Gatra – Kolom Ekonomi, Kamis 31 Mei 2018
Mungkin Perry Warjiyo─sarjana akuntansi dari Fakultas Ekonomika UGM (1982) yang kemudian meraih doktor ekonomi dari Iowa State University di Ames, Amerika Serikat (1991) ─tidak pernah membayangkan bahwa dirinya suatu saat bakal menjadi Gubernur Bank Indonesia. Lebih tidak membayangkan lagi adalah bahwa pada saat dilantik, rupiah sedang terkena “badai”, yang waktunya persis 20 tahun sesudah perekonomian Indonesia terjerembab krisis besar pada 1998.
“Badai” itu terjadi menyusul berakhirnya “masa prihatin” perekonomian Amerika Serikat dari keterpurukan akibat krisis finansial global 2008, yang disebabkan oleh kesalahannya sendiri. Krisis yang juga dikenal sebagai krisis subprime motgage, karena pemicunya adalah runtuhnya kredit perumahan di AS yang diderivasikan di pasar modal, dengan “gagah berani” dihadapi oleh kombinasi antara suku bunga rendah (hingga serendah 0,25 persen), pencetakan uang atau quantitative easing (hingga USD 4,5 triliun), dan anggaran pemerintah defisit (hingga utang pemerintah Federal melampaui Produk Domestik Bruto). Penggagasnya adalah Kepala The Fed (bank sentral) Ben S. Bernanke, yang dilanjutkan oleh Janet Yellen.
Badai krisis di AS mereda sejak Mei-Juni 2013 dan akibatnya likuiditas yang dicetak oleh The Fed dan menyebar masif ke seluruh dunia pun (terutama ke emerging markets, termasuk Indonesia), mendadak sontak mulai mengalir kembali ke “ibukota finansial dunia” New York. Selanjutnya, mata uang negara-negara di seluruh dunia pun mulai memasuki periode kelam, yakni terdepresiasi terhadap dollar AS. Periode ekonomi sesudah pertengahan 2013 ini disebut taper tantrum.

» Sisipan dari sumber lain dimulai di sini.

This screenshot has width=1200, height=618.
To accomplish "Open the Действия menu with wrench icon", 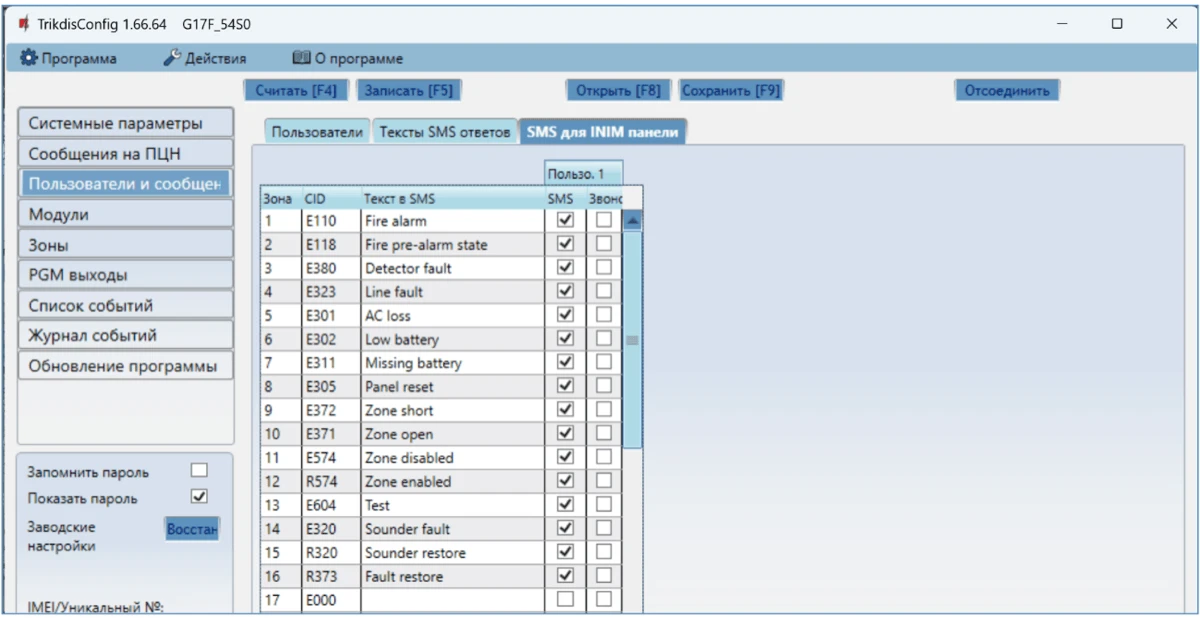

Cadangan devisa Indonesia yang pernah mencapai rekor tertinggi USD 124,7 miliar pada Agustus 2011, langsung anjlok menjadi USD 92,67 miliar pada Juli 2013. Pada saat inilah Bank Indonesia memiliki Gubernur Bank Indonesia yang baru pada saat itu, Agus Martowardojo. Secara pelan tapi pasti, cadangan devisa Indonesia kembali bisa dipupuk melalui masuknya likuiditas masuk dari luar negeri (capital inflow). Cadangan devisa kian mendapat tambahan energi ketika pemerintah menjalankan kebijakan amnesti pajak, yang mendorong masuknya dana repatriasi sebesar USD 12 miliar.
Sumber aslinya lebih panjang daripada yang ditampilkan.